U.K. paperwork changes affect family members
RAF MILDENHALL, England — Starting this week, military members who receive permanent change of station orders for the United Kingdom will have to ensure their family members have additional paperwork before arrival.
The British government now requires anyone staying in the country longer than six months to arrive with an entry clearance permit.
“Before you travel to the U.K., you need to get permission, really, to enter the U.K.,” said a spokeswoman with the Immigration and Nationality Directorate in London.
The new procedure is designed to bring the United Kingdom into compliance with the rest of the European Union. The law was enacted in November, but a two-month grace period was allowed. That period ended Tuesday.
Maj. Michael O’Connor of 3rd Air Force headquarters at RAF Mildenhall said the new law applies to family members and dependents of American military members, but not servicemembers themselves.
“You can no longer fly here with your family and show your passports and military orders and get in,” he said.
He said military members with orders to the United Kingdom must contact a nearby British consulate and fill out an application for anyone accompanying them to the assignment. The cost, which is reimbursable, will be 75 British pounds, but can be paid in whatever the currency of the originating country is. That’s about $140.
In America, applications will be handled at consulates in New York, Chicago and Los Angeles. Consulates in other countries where military members might be stationed when they receive orders can be identified on the Web site: www.ukvisas.gov.uk.
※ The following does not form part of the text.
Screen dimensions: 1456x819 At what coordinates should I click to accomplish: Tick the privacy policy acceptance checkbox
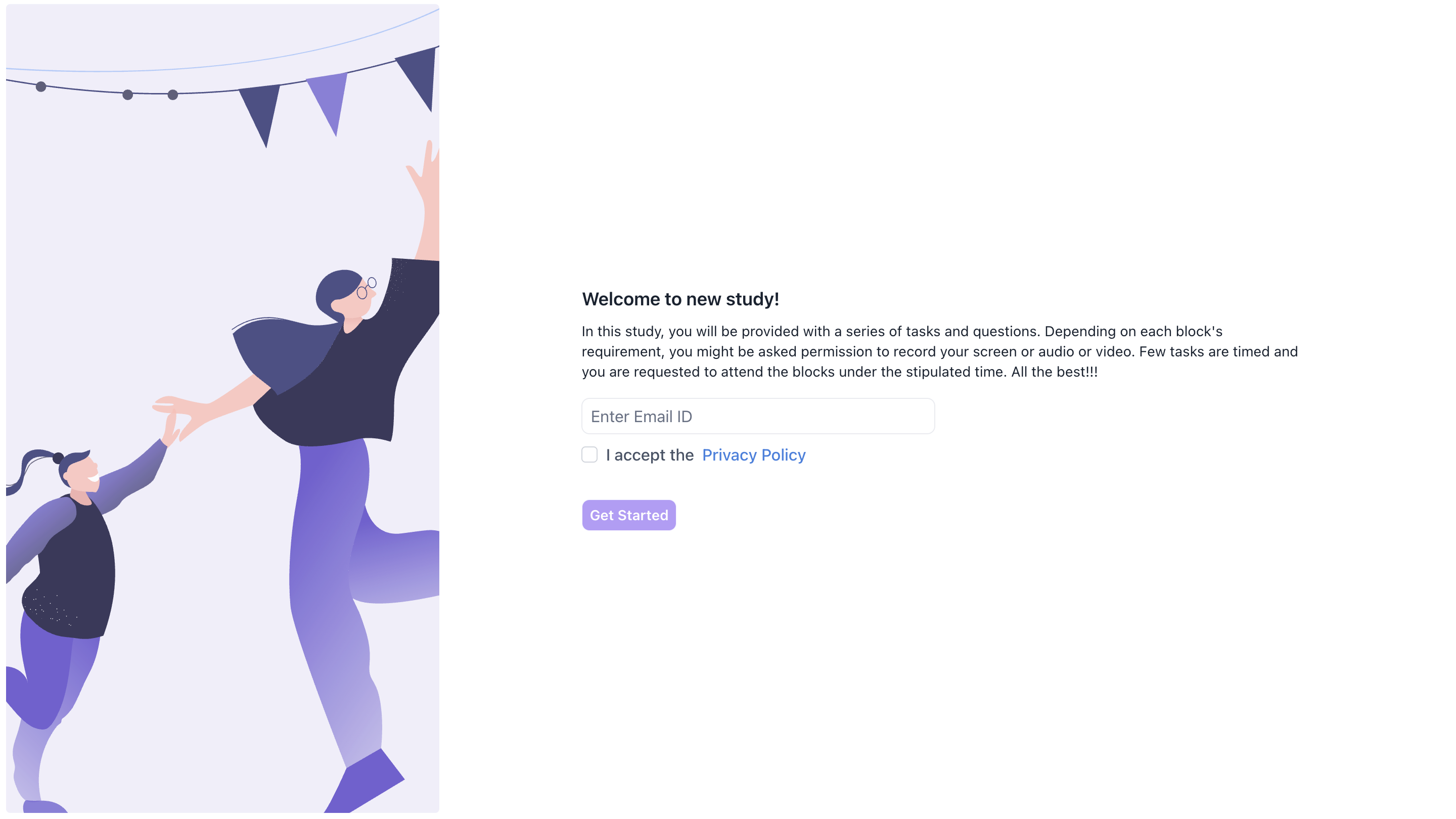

Personnel offices also will have information.
“Their goal is to process it within one week of receiving it,” O’Connor said.
O’Connor said Third Air Force has had discussions with the British government to tweak the application process for military families.
“The application form applies to everyone who is coming to the United Kingdom for visits of six months or more,” he said. “It’s not geared for military people assigned here.” For example, it asks for information regarding bank accounts.
O’Connor said the government has agreed to “streamline” the application process for U.S. military members’ families.
“They’ve totally agreed to work with us in the parameters of their own guidelines and rules,” he said.
The definition of “dependent” must also be redefined for Americans. For the British, it refers to children under the age of 18. American military members may travel with older children or a parent to a new assignment. Those applications will require more time for processing.
O’Connor said the grace period ended only Tuesday, but the first reports from the field show it to be working well.